The fate of WASM bindings

Question

The fate of WASM bindings

Closed this issue 9 months ago · 4 comments

Do we need the WASM bindings in this repo? If yes, we need to decide on what API to export, and, consequently, what to test. Right the bindings are basically a placeholder.

Answer 1 · 2024-03-04T01:34:25.000Z

Hi @fjarri,

I have been working on a networking layer for MPC protocols (with first-class support for webassembly) that communicates via an E2EE relay server (using the noise protocol).

The aim is to have an abstraction for different protocols and I would like to integrate synedrion as the CGGMP implementation.

There are webassembly bindings there so if I can integrate with synedrion perhaps you don't need to maintain bindings here?

The library drivers use round-based and it would be really useful if we could provide a wrapper for synedrion that uses round based, would you accept a PR that adds that? Maybe behind a feature flag?

Answer 2 · 2024-03-06T18:22:39.000Z

I think it would be nice to have a round-based wrapper, but I'm not sure it should be a part of the main crate; probably a separate crate would work out better.

Having only skimmed the docs, I am not certain how well the round-based abstraction would match synedrion's API. Problem points may include:

caching messages received from nodes already in the next round and later applying them (synedrion does this; if it can't be offloaded to round-based the users of that abstraction will lose the functionality)
parallel message generation and verification
correctly propagating malicious behavior reports and correctness proofs to the users and their verification by third parties (this is complicated by the fact that this feature is not entirely finalized in synedrion itself)

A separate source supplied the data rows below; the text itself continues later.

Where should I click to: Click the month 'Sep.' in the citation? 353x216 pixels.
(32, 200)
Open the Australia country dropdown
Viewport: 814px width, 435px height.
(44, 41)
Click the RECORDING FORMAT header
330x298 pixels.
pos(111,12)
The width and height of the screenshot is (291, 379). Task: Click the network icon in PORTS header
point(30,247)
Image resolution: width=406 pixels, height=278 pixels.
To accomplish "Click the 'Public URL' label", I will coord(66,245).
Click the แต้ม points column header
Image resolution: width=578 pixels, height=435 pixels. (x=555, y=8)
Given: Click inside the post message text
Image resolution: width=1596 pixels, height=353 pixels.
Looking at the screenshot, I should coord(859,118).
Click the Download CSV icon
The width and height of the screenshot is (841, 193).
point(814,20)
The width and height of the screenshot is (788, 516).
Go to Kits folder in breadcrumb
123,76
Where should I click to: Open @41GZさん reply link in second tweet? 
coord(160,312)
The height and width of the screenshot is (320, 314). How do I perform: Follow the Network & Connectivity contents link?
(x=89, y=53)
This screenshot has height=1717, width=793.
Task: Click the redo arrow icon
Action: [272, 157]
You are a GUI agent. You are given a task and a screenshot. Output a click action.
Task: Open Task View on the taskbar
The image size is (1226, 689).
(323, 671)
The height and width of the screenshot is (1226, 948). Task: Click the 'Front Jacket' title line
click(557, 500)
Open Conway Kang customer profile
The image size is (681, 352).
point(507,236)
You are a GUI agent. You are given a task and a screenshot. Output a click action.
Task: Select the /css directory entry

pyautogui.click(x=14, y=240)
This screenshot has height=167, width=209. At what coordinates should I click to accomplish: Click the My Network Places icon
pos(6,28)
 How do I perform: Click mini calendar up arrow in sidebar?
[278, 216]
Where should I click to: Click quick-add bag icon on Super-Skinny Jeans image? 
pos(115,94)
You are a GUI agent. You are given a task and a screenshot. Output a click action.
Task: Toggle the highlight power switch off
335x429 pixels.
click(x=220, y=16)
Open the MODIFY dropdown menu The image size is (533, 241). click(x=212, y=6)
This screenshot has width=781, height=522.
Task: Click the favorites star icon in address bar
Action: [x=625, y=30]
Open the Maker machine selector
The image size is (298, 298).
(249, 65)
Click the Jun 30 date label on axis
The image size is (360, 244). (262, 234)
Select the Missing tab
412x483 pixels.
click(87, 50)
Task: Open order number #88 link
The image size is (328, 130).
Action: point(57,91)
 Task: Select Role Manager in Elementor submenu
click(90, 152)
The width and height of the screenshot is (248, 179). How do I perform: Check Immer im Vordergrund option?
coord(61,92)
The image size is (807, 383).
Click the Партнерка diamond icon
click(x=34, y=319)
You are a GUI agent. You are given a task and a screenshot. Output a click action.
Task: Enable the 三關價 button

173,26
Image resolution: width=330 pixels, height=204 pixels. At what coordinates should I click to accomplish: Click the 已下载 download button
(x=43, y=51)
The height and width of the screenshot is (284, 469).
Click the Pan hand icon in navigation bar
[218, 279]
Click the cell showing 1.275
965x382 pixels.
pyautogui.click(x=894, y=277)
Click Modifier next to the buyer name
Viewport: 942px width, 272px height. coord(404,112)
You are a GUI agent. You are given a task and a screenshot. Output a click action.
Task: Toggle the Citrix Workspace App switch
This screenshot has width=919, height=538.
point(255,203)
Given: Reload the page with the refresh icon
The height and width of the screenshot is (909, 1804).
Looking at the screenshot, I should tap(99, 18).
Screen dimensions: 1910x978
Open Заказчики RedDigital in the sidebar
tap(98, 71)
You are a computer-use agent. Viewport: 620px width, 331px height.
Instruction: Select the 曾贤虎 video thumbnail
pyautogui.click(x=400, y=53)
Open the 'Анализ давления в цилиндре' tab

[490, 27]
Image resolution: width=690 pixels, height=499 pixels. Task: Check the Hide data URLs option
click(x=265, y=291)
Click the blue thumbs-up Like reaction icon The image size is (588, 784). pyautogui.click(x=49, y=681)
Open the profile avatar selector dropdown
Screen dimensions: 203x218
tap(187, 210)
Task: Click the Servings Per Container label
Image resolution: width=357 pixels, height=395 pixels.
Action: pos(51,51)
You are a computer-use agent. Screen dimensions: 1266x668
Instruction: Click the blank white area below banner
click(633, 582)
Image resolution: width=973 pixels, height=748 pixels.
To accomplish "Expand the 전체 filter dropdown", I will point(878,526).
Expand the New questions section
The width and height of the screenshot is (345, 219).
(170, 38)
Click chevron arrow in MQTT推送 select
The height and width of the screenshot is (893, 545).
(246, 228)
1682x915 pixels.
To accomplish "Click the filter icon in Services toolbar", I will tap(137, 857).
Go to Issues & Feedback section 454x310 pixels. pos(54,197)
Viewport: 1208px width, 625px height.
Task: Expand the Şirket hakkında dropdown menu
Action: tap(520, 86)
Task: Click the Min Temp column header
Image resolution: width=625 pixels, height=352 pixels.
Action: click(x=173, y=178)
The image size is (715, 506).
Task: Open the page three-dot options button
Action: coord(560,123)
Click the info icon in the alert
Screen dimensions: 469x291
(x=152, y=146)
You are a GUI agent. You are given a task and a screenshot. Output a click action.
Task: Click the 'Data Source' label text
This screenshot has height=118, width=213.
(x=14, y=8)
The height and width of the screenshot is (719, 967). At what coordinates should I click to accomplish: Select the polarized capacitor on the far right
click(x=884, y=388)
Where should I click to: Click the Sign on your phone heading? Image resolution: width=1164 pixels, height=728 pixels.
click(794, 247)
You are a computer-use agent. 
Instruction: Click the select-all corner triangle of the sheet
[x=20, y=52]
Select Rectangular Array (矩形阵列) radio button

Answer 3 · 2024-04-15T00:48:48.000Z

Thanks @fjarri for the pointers.

I already implemented caching as it was not something that existed in the MPC implementations I tried (which caught be by surprise) so this shouldn't be a problem.
Could you elaborate here, my understanding was that message processing needs to be sequential but that parallelism could be applied to computationally expensive aspects of the protocol?
This is definitely an issue, but I am not too concerned about it for my use case (MPC wallets) where there is already some level of trust, for other use cases (such as untrusted nodes on a network) this is a much bigger issue. How are malicious behavior reports raised? If they are generated as an Error then these could be propagated via round-based I expect.

I am going to try to write a wrapper for synedrion using round-based to see how feasible it is.

Will let you know if I hit any other issues. Thanks 🙏

Answer 4 · 2024-04-17T05:10:23.000Z

Could you elaborate here, my understanding was that message processing needs to be sequential but that parallelism could be applied to computationally expensive aspects of the protocol?

No, for CGGMP at least both message creation and verification (where most of the time is spent) can be done in parallel.

How are malicious behavior reports raised? If they are generated as an Error then these could be propagated via round-based I expect.

Yes, they are returned as a variant of Error, but right now there's no API to actually verify them - I am working on that (the relevant issue is #43). But if you're not interested in the verification, you can just use the offending party ID that's returned as well.

A more complicated case is the correctness proof. In some cases during round finalization there may occur an error where it's not possible to determine who was at fault; in this case the protocol prescribes for each node to generate a proof that they did they part of the work correctly, and these proofs are supposed to be verified by a third party (or other nodes).